BookmarkSubscribeRSS Feed
🔒 This topic is solved and locked. Need further help from the community? Please sign in and ask a new question.
indox
Obsidian | Level 7

Hello,

 

I would like to compare multiple character variable values let say c1,c2,c3 and c4

the result should be 1 if all the values are not equal.

The result should'nt be 1 if one of the variable is empty.

 

Thanks for the help!

1 ACCEPTED SOLUTION

Accepted Solutions
mkeintz
PROC Star

OK, so a blank is not meant to establish an inequality.  Then:

 

data want (drop=i word);

  set have;
  array c{4} $ c1-c4;

  word=scan(catx(' ',of c{*}),1);

  result='same';
  do I=1 to dim(c) while (result='same');
    if NOT(c{i}=word or c{i}='') then result='diff';
  end;

run;

This strategy here is the same as my previous submission.  Default result to 'same' until proven otherwise.

 

--------------------------
The hash OUTPUT method will overwrite a SAS data set, but not append. That can be costly. Consider voting for Add a HASH object method which would append a hash object to an existing SAS data set

Would enabling PROC SORT to simultaneously output multiple datasets be useful? Then vote for
Allow PROC SORT to output multiple datasets

--------------------------

View solution in original post

11 REPLIES 11
mkeintz
PROC Star

Show us what you have tried so far.  Then we can help you help yourself.

--------------------------
The hash OUTPUT method will overwrite a SAS data set, but not append.

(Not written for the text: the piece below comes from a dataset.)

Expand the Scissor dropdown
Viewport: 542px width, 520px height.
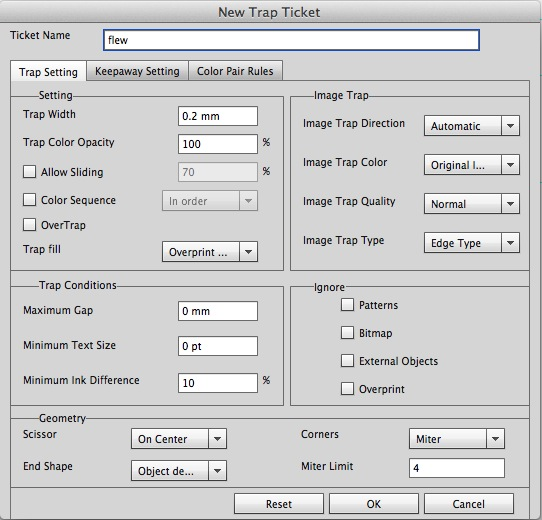(179, 439)
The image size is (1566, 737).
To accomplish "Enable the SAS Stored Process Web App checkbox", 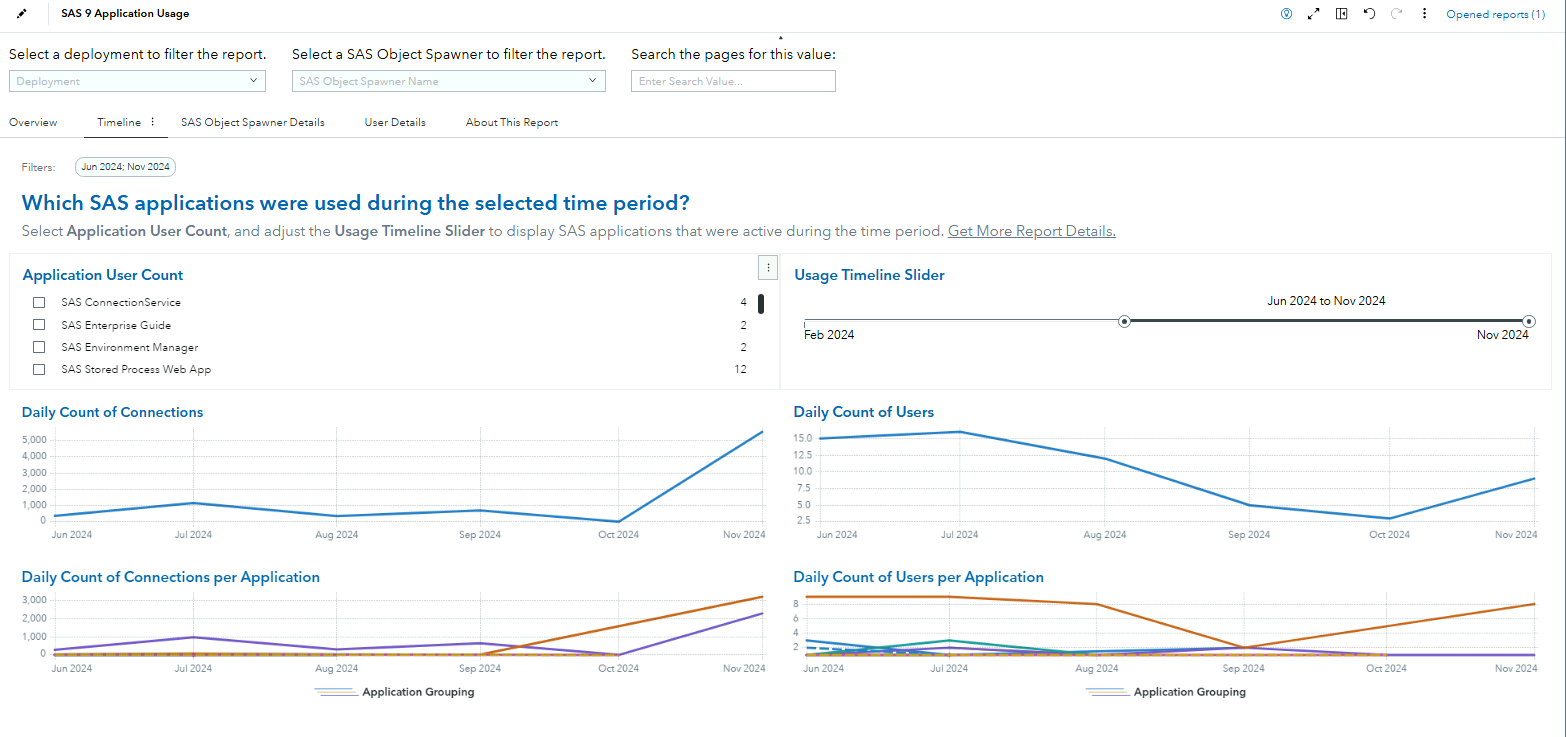I will 39,368.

That can be costly. Consider voting for Add a HASH object method which would append a hash object to an existing SAS data set

Would enabling PROC SORT to simultaneously output multiple datasets be useful? Then vote for
Allow PROC SORT to output multiple datasets

--------------------------
indox
Obsidian | Level 7
data want(drop=count i);
 set have;
 array _v{*} c1 c2 c3 c4;
 count=0;
 do i=1 to dim(_v);
  count+(_v{1}=_v{i});
 end;
flag=ifc(count=dim(_v),'Same','Diff');
run;

This is what i tried so far.

mkeintz
PROC Star

Here's an approach that is coded to avoid the loop if there are missing values, and to stop stepping through the loop once a non-equality is encountered:

 

data want (drop=I);

  set have;

  array c{*} $ c1 c2 c3 c4;

  if cmiss(of c{*})=0 then result='same';
  else result='diff';

  do I=2 to dim(c) while (result='same');
    if c{i}^=c{i-1} then result='diff';
  end;

run;
--------------------------
The hash OUTPUT method will overwrite a SAS data set, but not append. That can be costly. Consider voting for Add a HASH object method which would append a hash object to an existing SAS data set

Would enabling PROC SORT to simultaneously output multiple datasets be useful? Then vote for
Allow PROC SORT to output multiple datasets

--------------------------
Reeza
Super User

So if C1=C2 then the output should be? 

Do you only have 4 or does this need to be expanded?

Untested but perhaps something like this. 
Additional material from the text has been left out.